Le tribunal évalue ex aequo et bono les frais exposés non compris dans les dépens au montant de 2.000,- EUR. Au vu du sort réservé au présent litige, B) est à débouter de sa demande en allocation d’une indemnité sur base de l’article 240 du Nouveau Code de procédure civile alors qu’il est de principe que la partie qui succombe ne saurait bénéficier de ces dispositions.
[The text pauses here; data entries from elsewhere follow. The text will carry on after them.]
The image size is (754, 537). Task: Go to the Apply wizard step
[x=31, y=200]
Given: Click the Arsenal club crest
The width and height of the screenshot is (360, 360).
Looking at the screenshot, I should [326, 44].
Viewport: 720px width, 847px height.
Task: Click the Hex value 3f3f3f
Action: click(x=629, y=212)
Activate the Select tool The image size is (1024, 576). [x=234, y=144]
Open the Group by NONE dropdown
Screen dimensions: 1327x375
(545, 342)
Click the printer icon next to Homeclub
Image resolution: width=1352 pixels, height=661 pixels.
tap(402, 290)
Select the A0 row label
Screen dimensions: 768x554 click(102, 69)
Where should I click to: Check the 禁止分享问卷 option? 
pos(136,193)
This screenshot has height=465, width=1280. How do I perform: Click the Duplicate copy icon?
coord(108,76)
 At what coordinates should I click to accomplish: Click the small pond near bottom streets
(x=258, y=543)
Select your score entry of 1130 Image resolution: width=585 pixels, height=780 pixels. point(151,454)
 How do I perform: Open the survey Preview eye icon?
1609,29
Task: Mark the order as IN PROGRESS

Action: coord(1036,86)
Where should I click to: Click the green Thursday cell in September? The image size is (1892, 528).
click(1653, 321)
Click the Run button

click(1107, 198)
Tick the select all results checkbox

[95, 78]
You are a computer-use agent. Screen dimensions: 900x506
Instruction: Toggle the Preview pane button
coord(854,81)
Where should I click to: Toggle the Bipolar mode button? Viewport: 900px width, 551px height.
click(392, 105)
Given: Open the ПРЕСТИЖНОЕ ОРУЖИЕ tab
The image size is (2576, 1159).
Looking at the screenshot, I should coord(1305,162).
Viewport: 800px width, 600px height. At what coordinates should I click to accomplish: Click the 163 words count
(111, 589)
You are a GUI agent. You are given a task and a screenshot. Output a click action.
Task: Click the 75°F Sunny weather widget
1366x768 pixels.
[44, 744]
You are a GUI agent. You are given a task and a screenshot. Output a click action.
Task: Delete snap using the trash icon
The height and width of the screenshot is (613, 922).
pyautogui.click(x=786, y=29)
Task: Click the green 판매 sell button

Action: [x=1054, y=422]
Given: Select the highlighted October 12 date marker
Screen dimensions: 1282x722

Il n’y a pas lieu d’ordonner l’exécution provisoire sans caution du présent jugement alors que les conditions de l’article 567 du Nouveau Code de procédure civile ne sont pas données en l’espèce.
Par ces motifs :
le tribunal d’arrondissement de et à Luxembourg, sixième chambre, siégeant en matière commerciale, statuant contradictoirement ; déclare la demande reconventionnelle irrecevable ; reçoit la demande principale ; la dit fondée ; condamne la société B) à payer à la société A) le montant principal de 500.000,- EUR, ainsi que le montant de 191.581,89 EUR au titre des intérêts échus au 15 mars 2018, avec les intérêts au taux annuel de 8% à compter du 16 mars 2018 jusqu’à solde, suivant contrat de prêt du 30 mars 2010 ; condamne la société B) à payer à la société A) le montant principal de 210.000,- EUR, ainsi que le montant de 80.464,39 EUR au titre des intérêts échus au 15 mars 2018, avec les intérêts au taux annuel de 8% à compter du 16 mars 2018 jusqu’à solde, suivant contrat de prêt du 16 juillet 2010 ; condamne la société B) à payer à la société A) le montant principal de 350.000,- EUR, ainsi que le montant de 134.107,32 EUR au titre des intérêts échus au 15 mars 2018, avec les intérêts au taux annuel de 8% à compter du 16 mars 2018 jusqu’à solde, suivant contrat de prêt du 14 octobre 2010 ; condamne la société B) à payer à la société A) le montant principal de 690.000,- EUR, ainsi que le montant de 341.275,44 EUR au titre des intérêts échus au 15 mars 2018, avec les intérêts au taux annuel de 10% à compter du 16 mars 2018 jusqu’à solde , suivant contrat de prêt du 18 janvier 2012 ; condamne la société B) à payer à la société A) le montant de 900.000,- EUR, ainsi que le montant de 320.702,26 EUR au titre des intérêts échus au 15 mars 2018, avec les
intérêts au taux annuel de 7,5% à compter du 16 mars 2018 jusqu’à solde, suivant contrat de prêt du 19 septembre 2012 ; condamne la société B) à payer à la société A) une indemnité de 2.000,- EUR sur base de l’article 240 du Nouveau Code de procédure civile ; déboute la société B) de sa demande sur base de l’article 240 du Nouveau Code de procédure civile ; dit qu’il n’y a pas lieu à exécution provisoire sans caution du présent jugement ; condamne la société B) aux frais et dépens de l’instance.